Examples of Discrimination
World War II - In Germany and German-controlled lands, Jewish people had to wear yellow stars to identify themselves as Jews. Later, the Jews were placed in concentration camps by the Nazis.
Racial discrimination in South Africa. Apartheid (literally "separateness") was a system of racial segregation that was enforced in South Africa from 1948 to 1994. Non-white people where prevented from voting and lived in separate communities.
Age discrimination is discrimination against a person or group on the grounds of age.
Gender Discrimination: In Western societies while women are often discriminated against in the workplace, men are often discriminated against in the home and family environments. For instance after a divorce women receive primary custody of the children far more often than men. Women on average earn less pay than men for doing the same job
The Difference Between Prejudice and Discrimination
A prejudiced person may not act on their attitude. Therefore, someone can be prejudiced towards a certain group but not discriminate against them. Also, prejudice includes all three components of an attitude (affective, behavioral and affective), whereas discrimination just involves behavior.
An extreme example of prejudice and discrimination would be the Nazi’s mass murder of Jews in the Second World War, or the killings of Catholics by Protestants and Protestants by Catholics.
There are four main explanations of prejudice and discrimination:
Conformity could also be used as an explanation of prejudice if you get stuck writing a psychology essay.
Conformity as an Explanation of Prejudice and Discrimination
Influences that cause individuals to be racist or sexist, for example, may come from peers parents and group membership. Conforming to social norms means people adopt the “normal” set of behavior(s) associated with a particular group or society.
Social norms - behavior considered appropriate within a social group - are one possible influence on prejudice and discrimination. People may have prejudiced beliefs and feelings and act in a prejudiced way because they are conforming to what is regarded as normal in the social groups to which they belong:
The effect of Social Norms on Prejudice
Minard (1952) investigated how social norms influence prejudice and discrimination. The behavior of black and white miners in a town in the southern United States was observed, both above and below ground.
Results: Below ground, where the social norm was friendly behavior towards work colleagues, 80 of the white miners were friendly towards the black miners. Above ground, where the social norm was prejudiced behavior by whites to blacks, this dropped to 20.

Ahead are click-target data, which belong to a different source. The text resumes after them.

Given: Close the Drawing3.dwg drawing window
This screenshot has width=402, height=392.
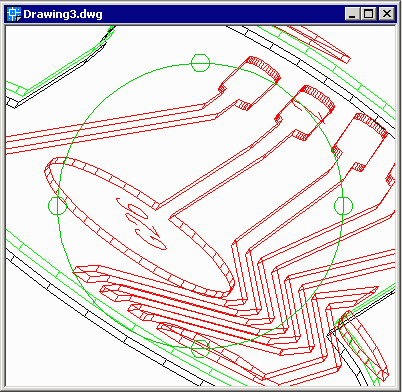Looking at the screenshot, I should pos(387,14).
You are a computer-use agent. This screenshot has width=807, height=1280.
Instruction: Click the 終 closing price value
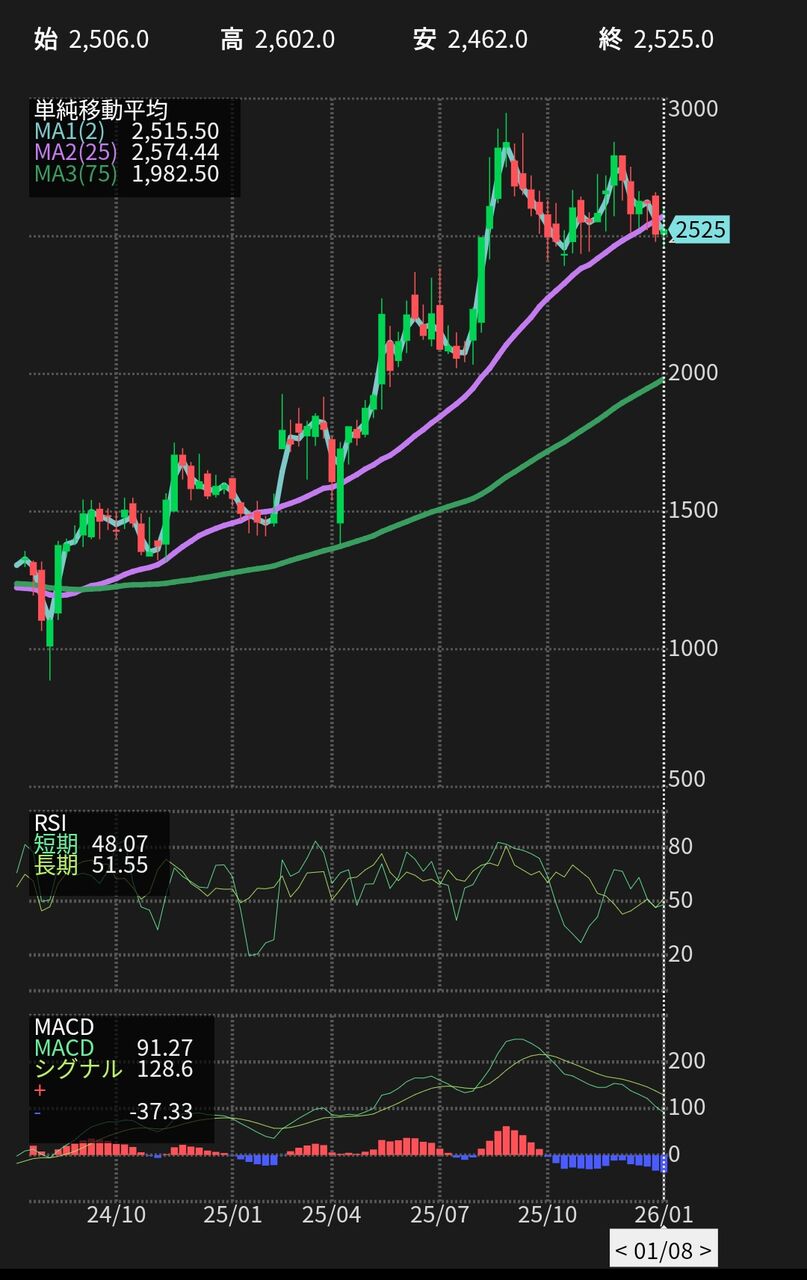point(673,40)
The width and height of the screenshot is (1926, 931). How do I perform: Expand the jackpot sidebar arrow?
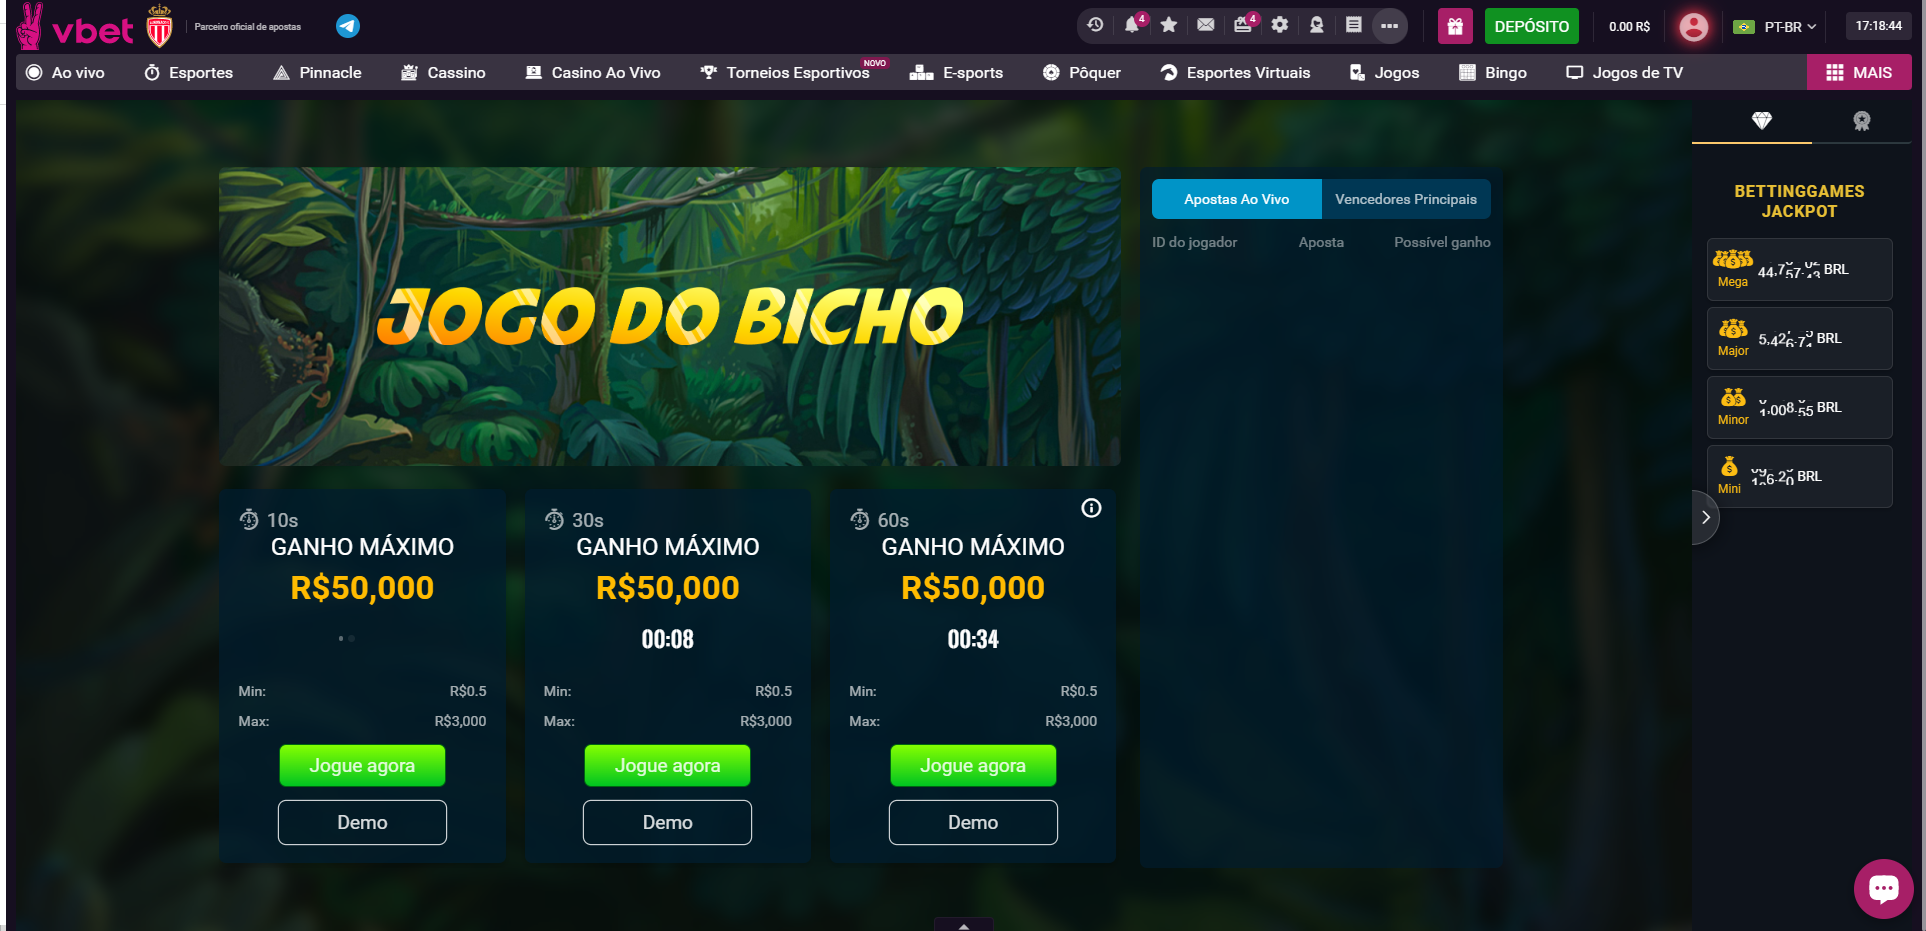pyautogui.click(x=1705, y=517)
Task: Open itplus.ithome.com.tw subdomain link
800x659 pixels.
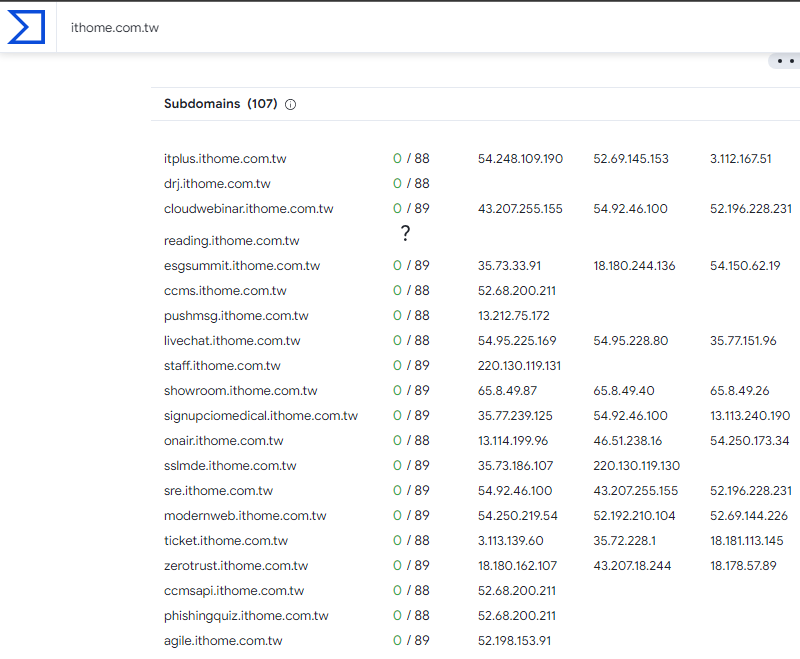Action: tap(225, 159)
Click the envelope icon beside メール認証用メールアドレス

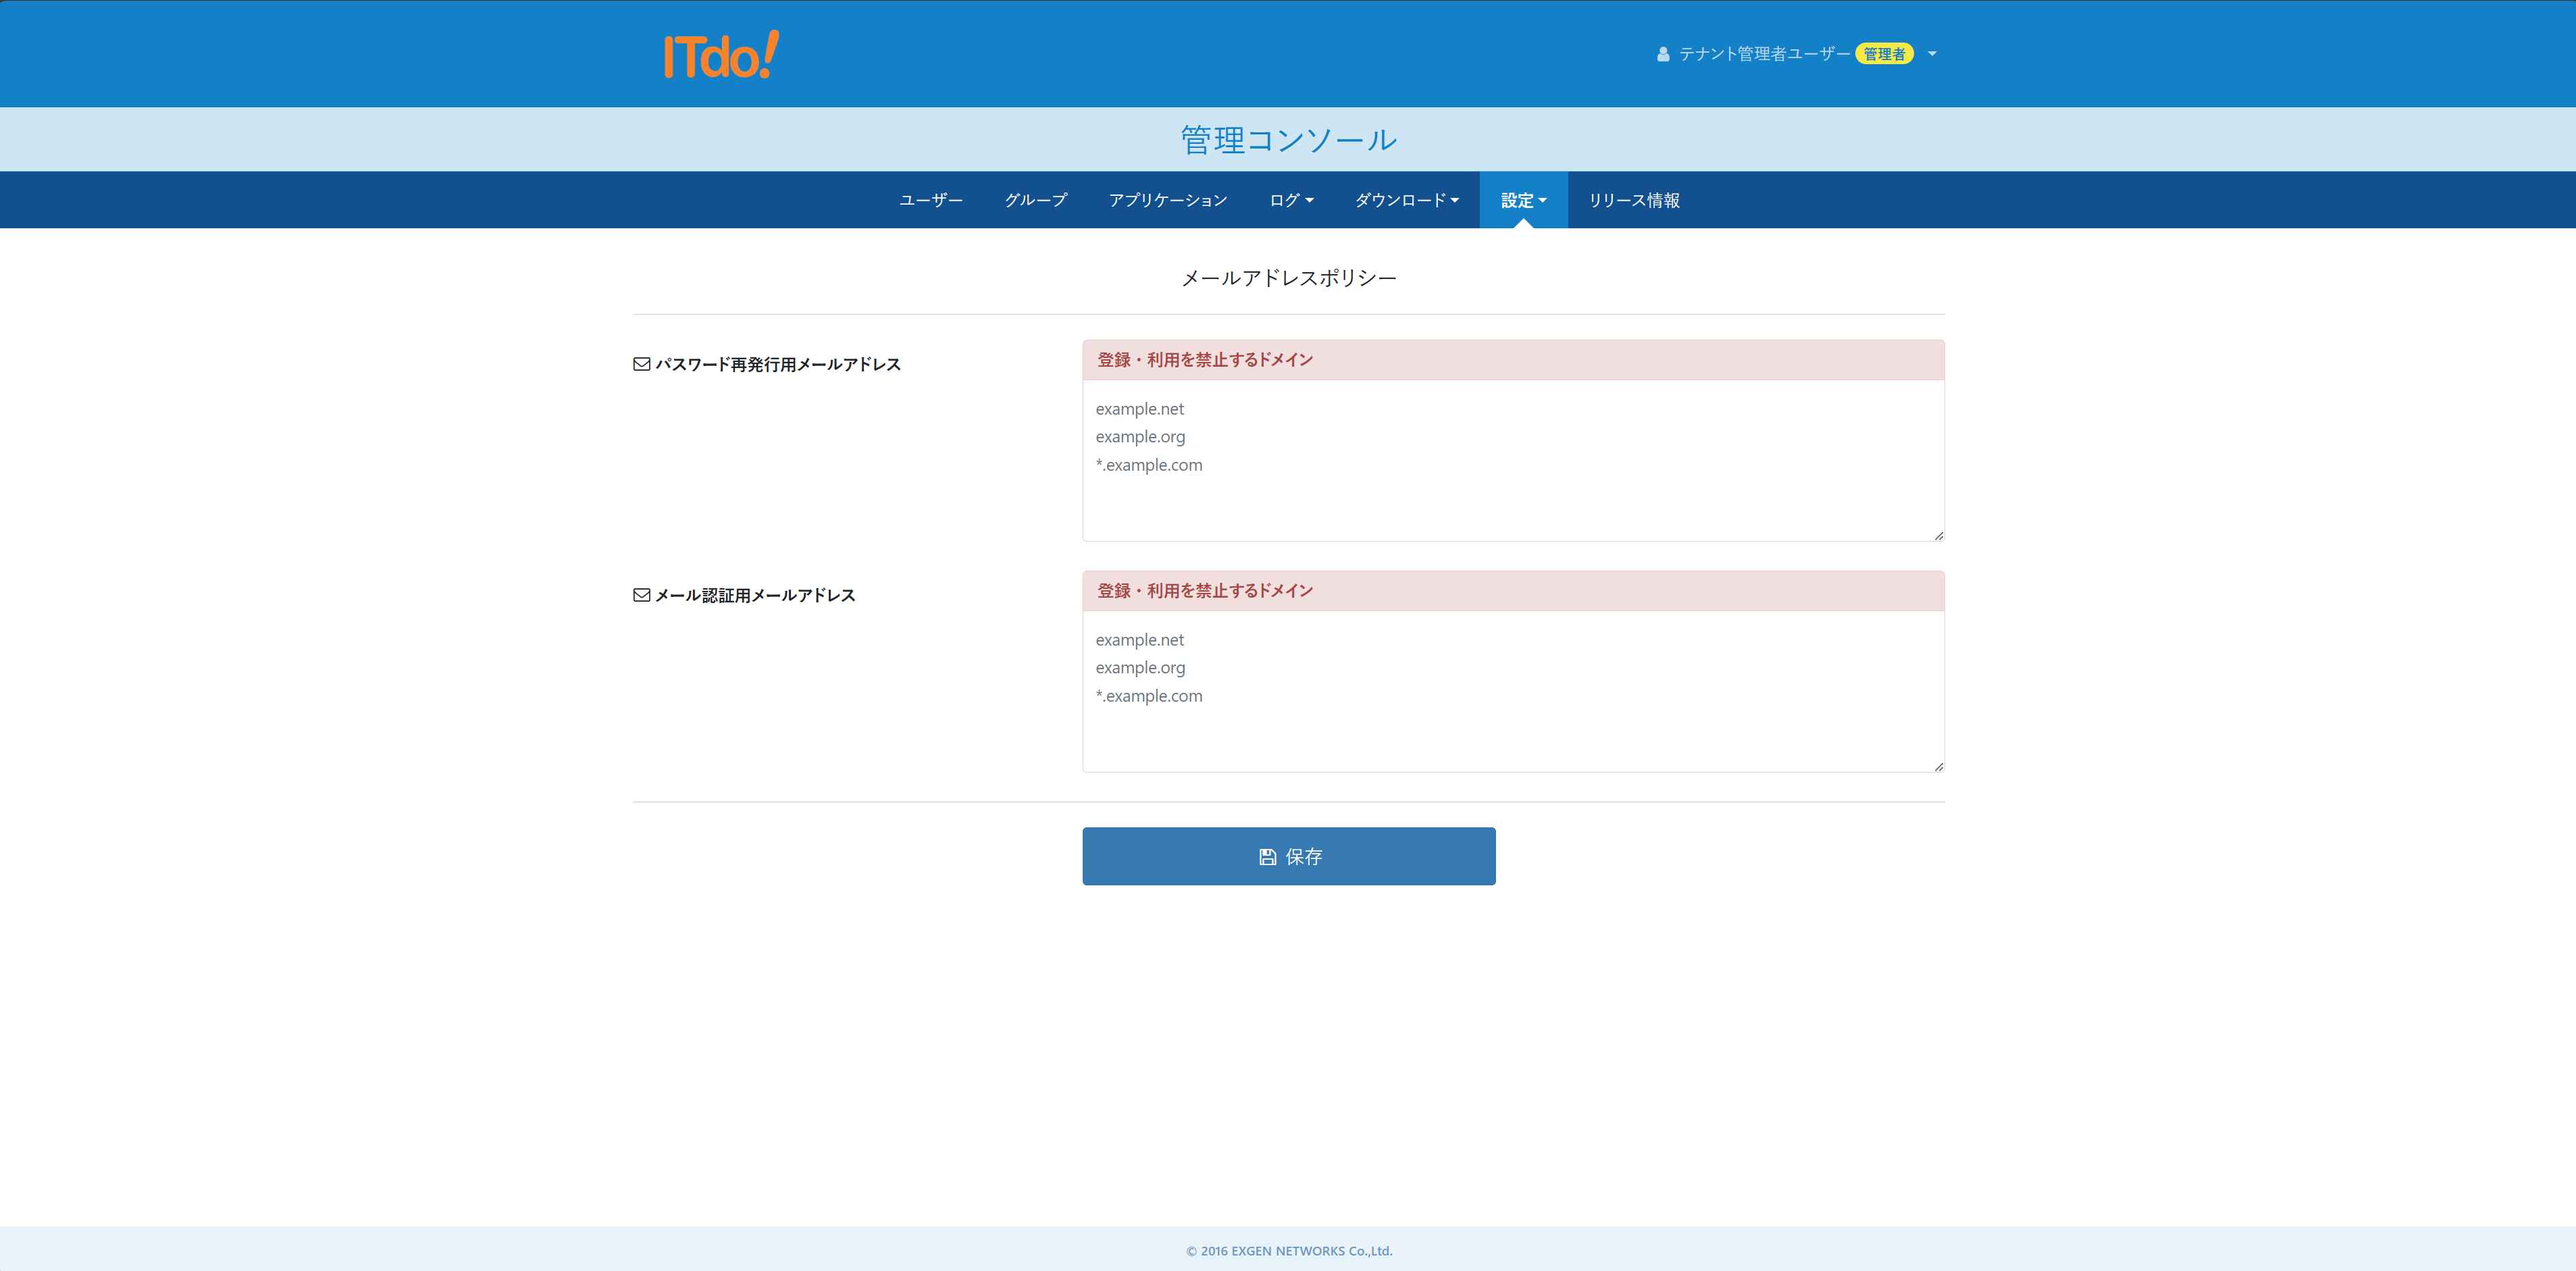pos(641,595)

Conclusion: The white miners were conforming to different norms above and below ground. Whether or not prejudice is shown depends on the social context within which behavior takes place.
Pettigrew (1959) also investigated the role of conformity in prejudice. He investigated the idea that people who tended to be more conformist would also be more prejudiced, and found this to be true of white South African students. Similarly, he accounted for the higher levels of prejudice against black people in the southern United States than in the north in terms of the greater social acceptability of this kind of prejudice in the south.
A study by Rogers and Frantz (1962) found that immigrants to Rhodesia (now Zimbabwe) became more prejudiced the longer they had been in the country. They gradually conformed more to the prevailing cultural norm of prejudice against the black population.
Evaluation: Conformity to social norms, then, may offer an explanation for prejudice in some cases. At the same time, norms change over time, so this can only go some way towards explaining prejudice.
Minard, R. D. (1952). Race relationships in the Pocahontas coal field. Journal of Social Issues, 8(1), 29-44.
Pettigrew, T. F. (1959). Regional differences in anti-Negro prejudice. Journal of abnormal psychology, 59(1), 28.
Rogers, C. A., & Frantz, C. (1962). Racial themes in Southern Rhodesia: the attitudes and behavior of the white population (p. 338). New Haven: Yale University Press.